Once the pictures are set aside, output all the records exactly.
---
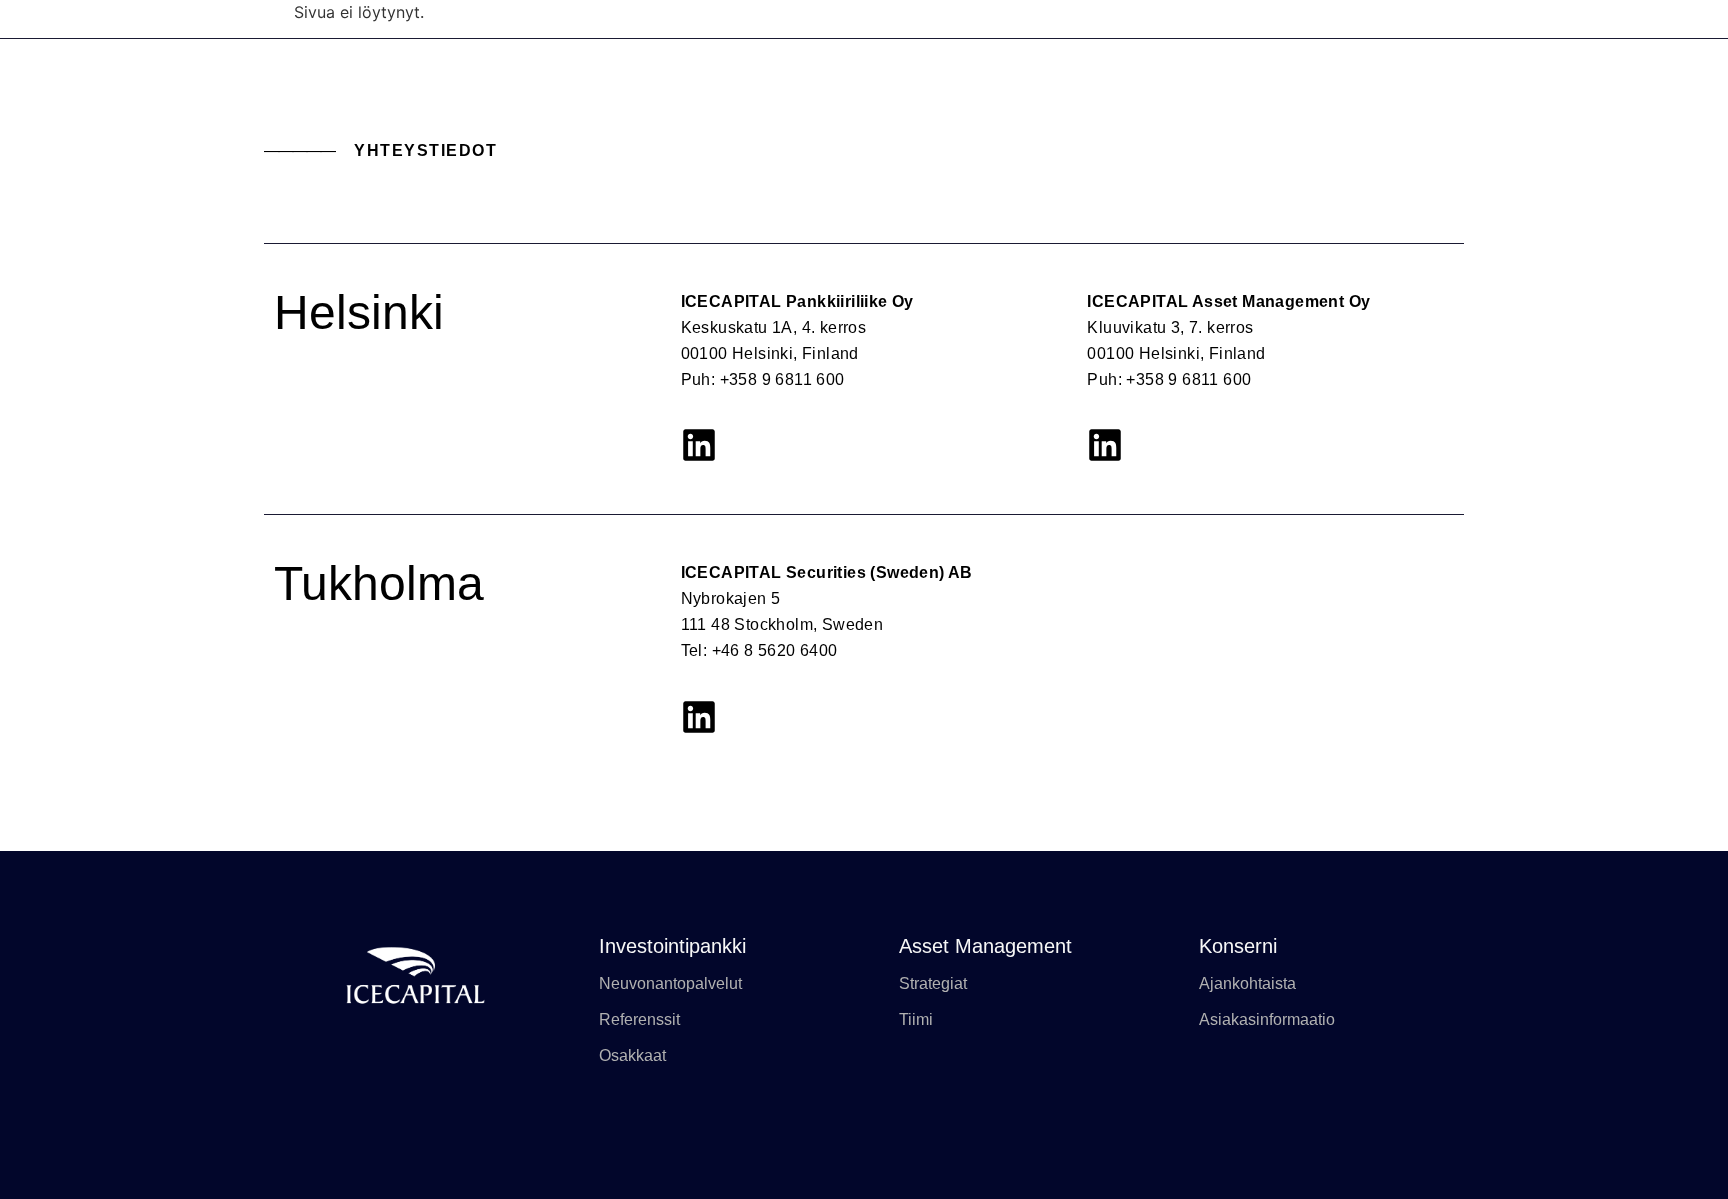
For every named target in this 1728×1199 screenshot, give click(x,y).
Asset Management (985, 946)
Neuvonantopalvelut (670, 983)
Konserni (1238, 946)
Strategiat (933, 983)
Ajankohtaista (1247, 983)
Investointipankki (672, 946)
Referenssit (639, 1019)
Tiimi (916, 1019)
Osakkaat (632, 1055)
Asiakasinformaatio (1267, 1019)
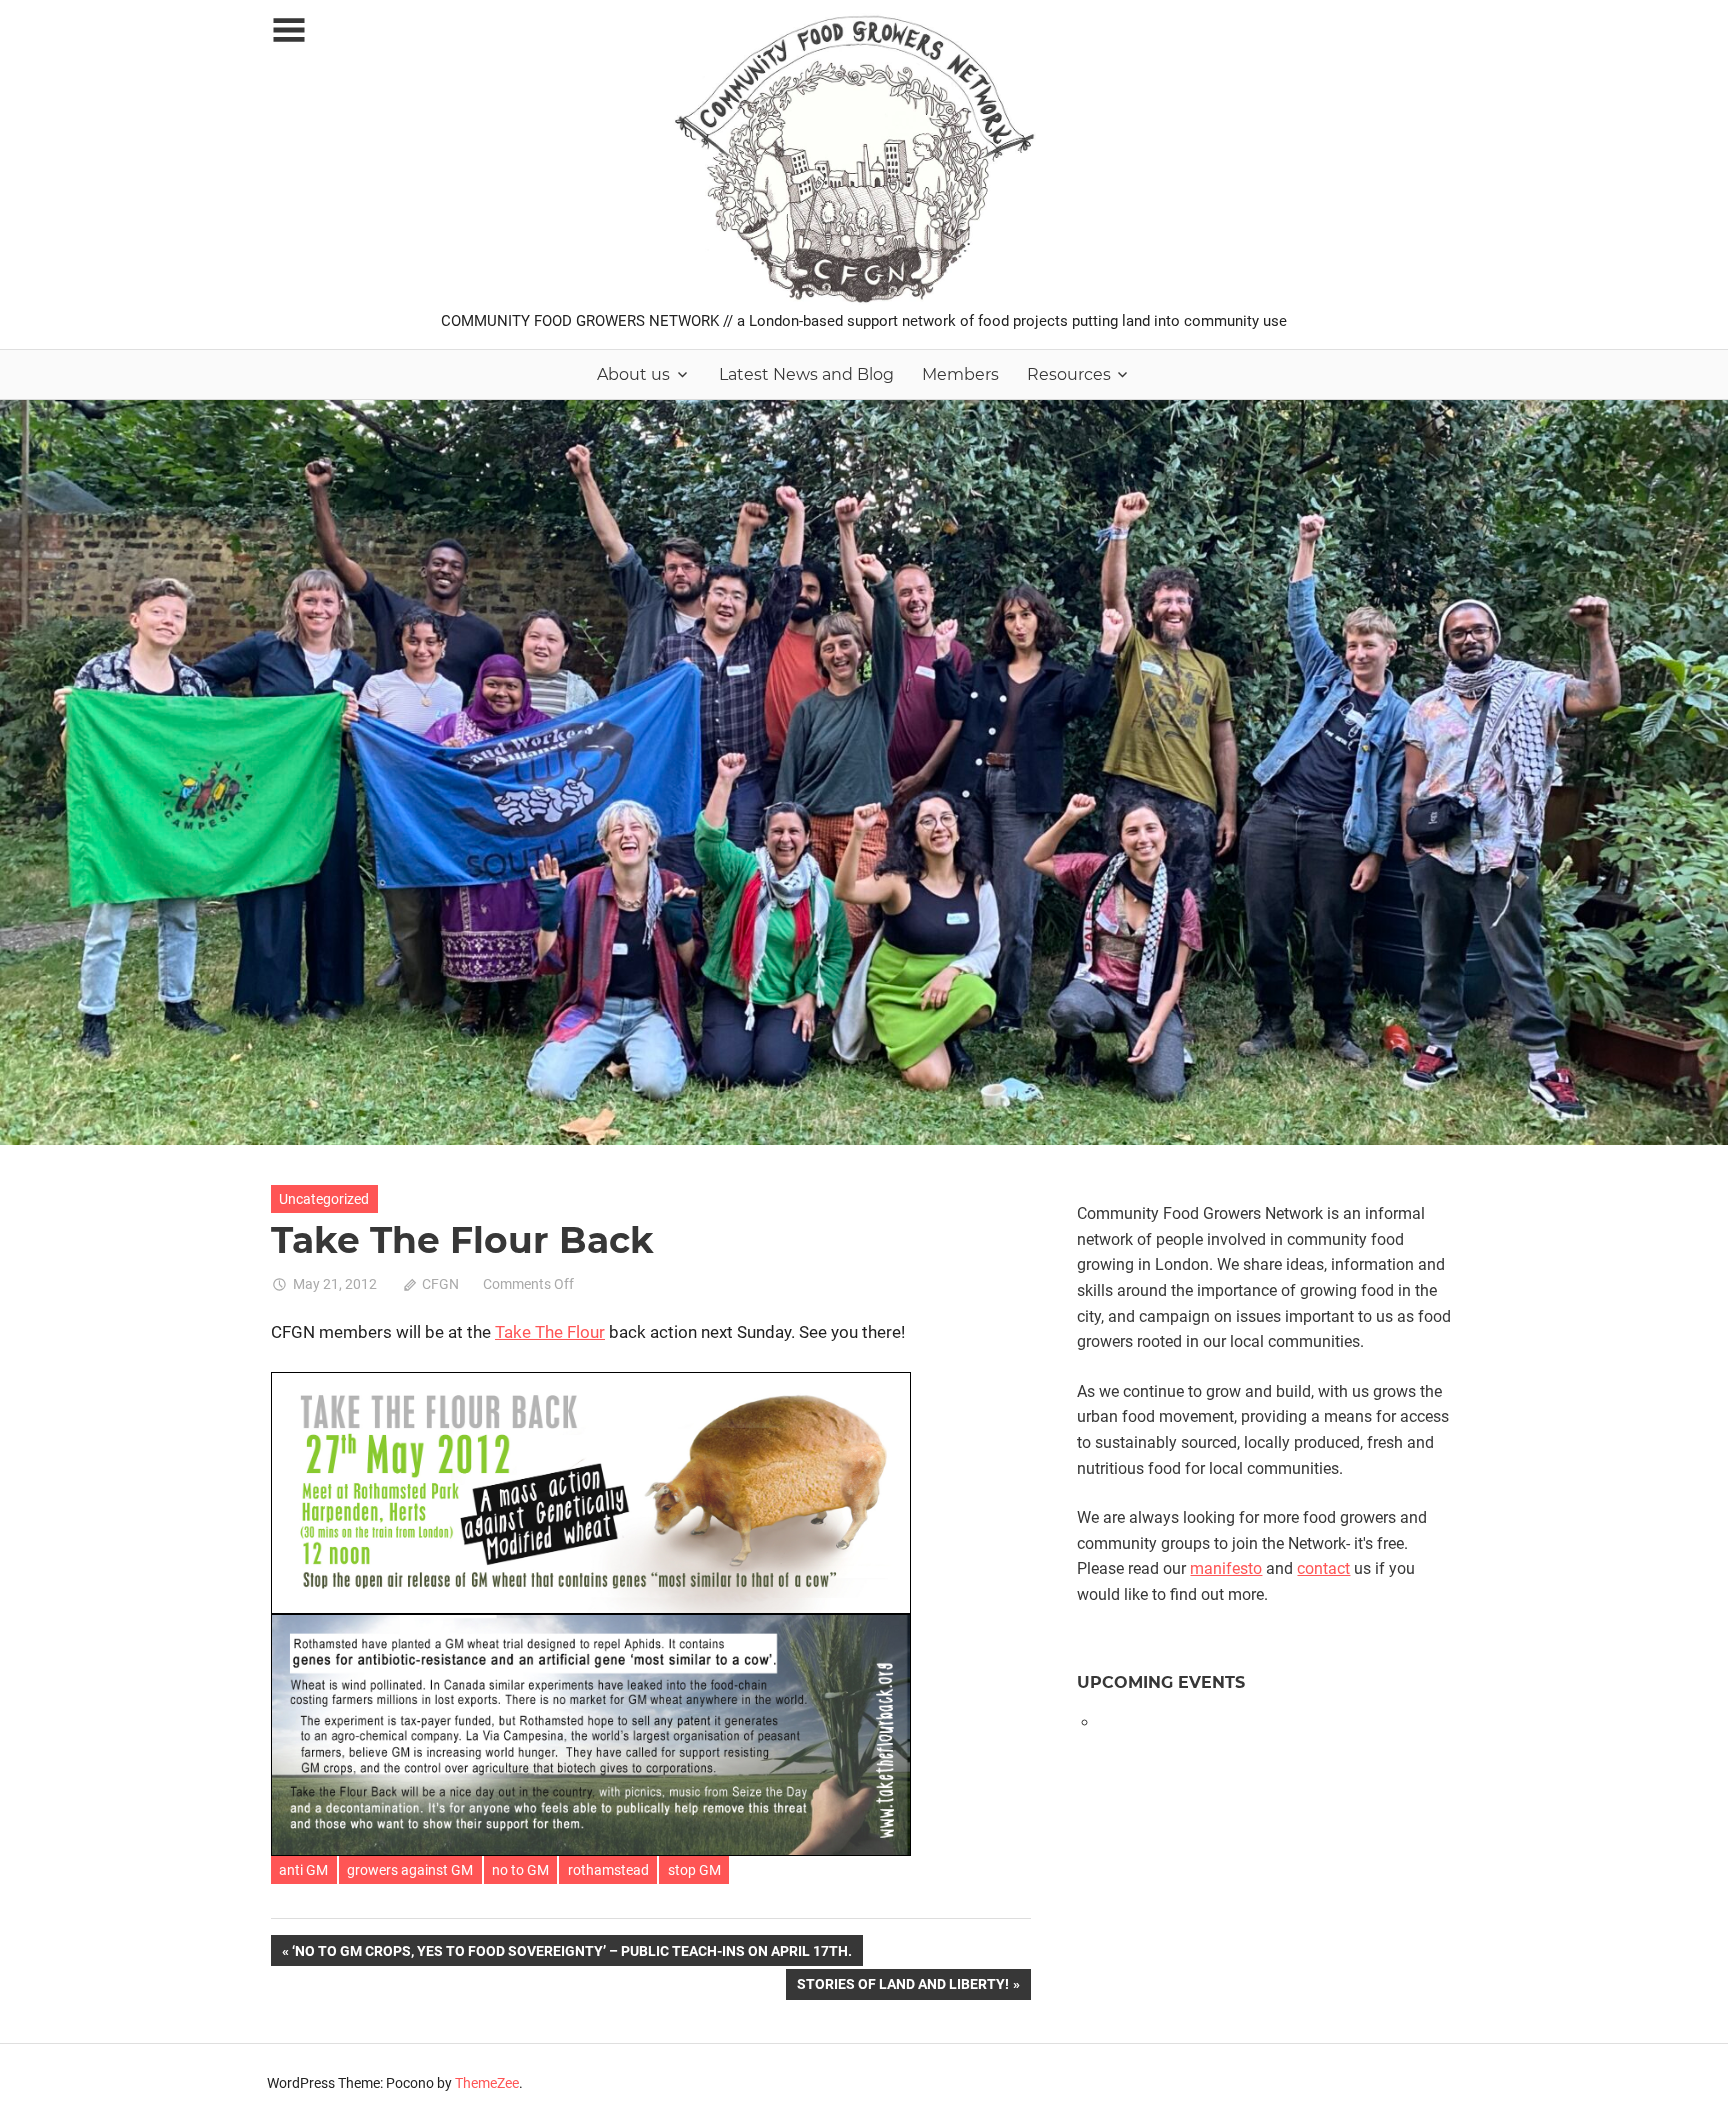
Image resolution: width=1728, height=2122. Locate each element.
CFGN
---
**Answer box**
For every named target in this 1728×1199 screenshot, give click(x,y).
Asset Management (985, 946)
Neuvonantopalvelut (670, 983)
Konserni (1238, 946)
Strategiat (933, 983)
Ajankohtaista (1247, 983)
Investointipankki (672, 946)
Referenssit (639, 1019)
Tiimi (916, 1019)
Osakkaat (632, 1055)
Asiakasinformaatio (1267, 1019)
Image resolution: width=1728, height=2122. Locate each element.
CFGN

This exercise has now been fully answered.